Exercise description :: Resume the skateboarding piece about Jeremy's gap ollie at the water towers, carrying it on from its last sentence in the same voice.

Article ::
----------

Mind the "optical illusion." When you're up high, gaps look bigger. Trust your measurements, not your eyes. If you can ollie a 10-foot grass gap, you can ollie a 10-foot roof gap. The physics don't change just because the height does.

Know when to commit. After his board broke, he knew he only had one more real shot before his nerves or the equipment gave out. If you’re getting tired and the "vibe" feels sketchy, walk away. Jeremy only stayed because he was 100% sure he had the speed.

Measure your "flatground max." Before you ever take a trick to a high-stakes spot, you should know exactly how far you can jump on flat. Jeremy knew he had a 19-foot ollie in his pocket, so a 16-foot gap was technically "easy" for him. Never try a "death gap" that is at the absolute limit of your physical ability. Leave yourself a buffer.

The water towers stand today as a monument to a specific era of skating—one where the only thing that mattered was the photo and the feeling of not falling.

----------

Data shown ::
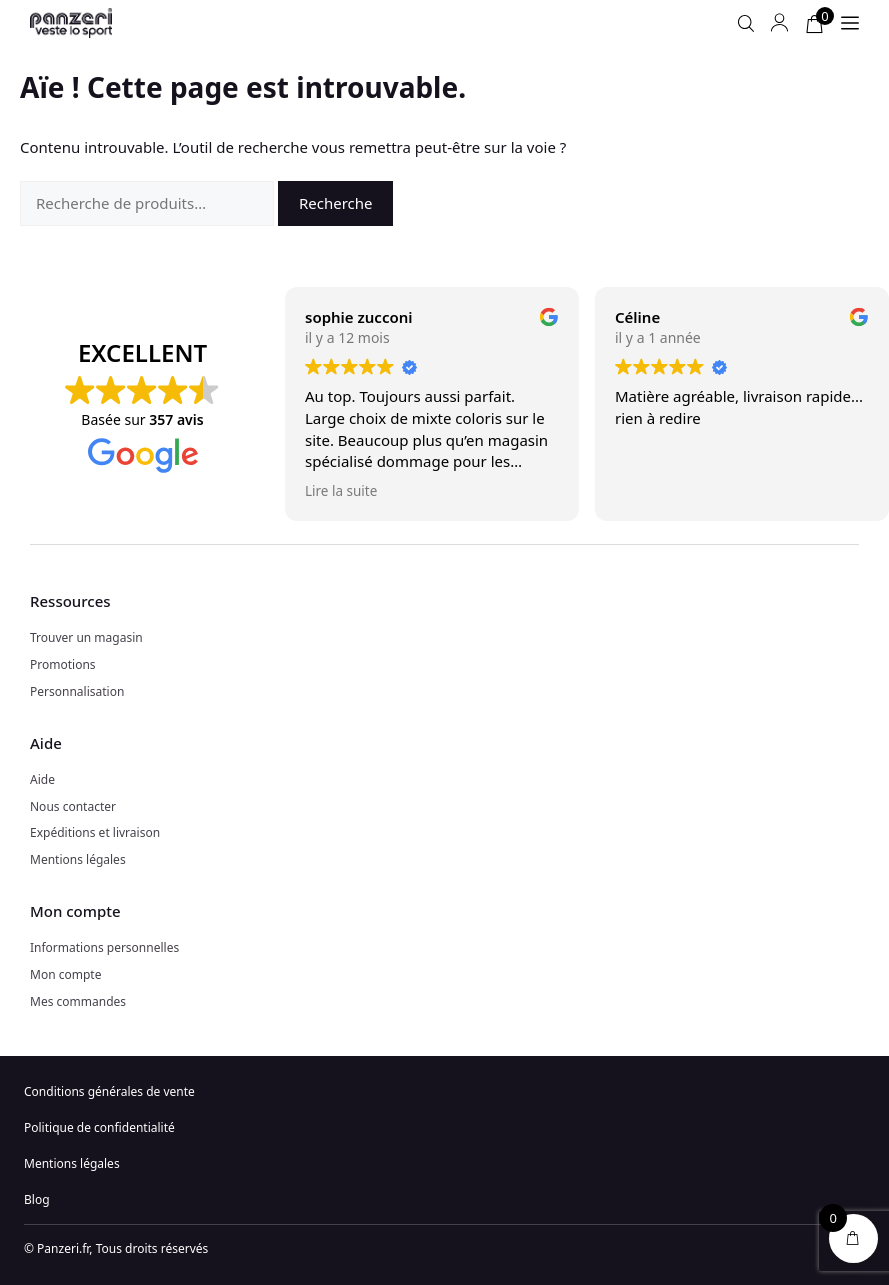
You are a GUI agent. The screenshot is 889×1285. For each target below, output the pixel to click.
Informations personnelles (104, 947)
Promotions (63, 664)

----------

Result of the task ::
Go watch the original 411 footage again. Pay attention to the sound of the wind. It reminds you just how lonely it is at the top of those tanks.

To dive deeper into 90s skate lore, look up Daniel Harold Sturt’s photography archives. His work with Jeremy Wray and Matt Hensley defined the visual language of modern skateboarding. If you want to see the towers yourself, they are located near Fullerton Road in Rowland Heights, but don't expect to find an open gate. They’ve been locked down tight for years, partly because of the legend Jeremy created.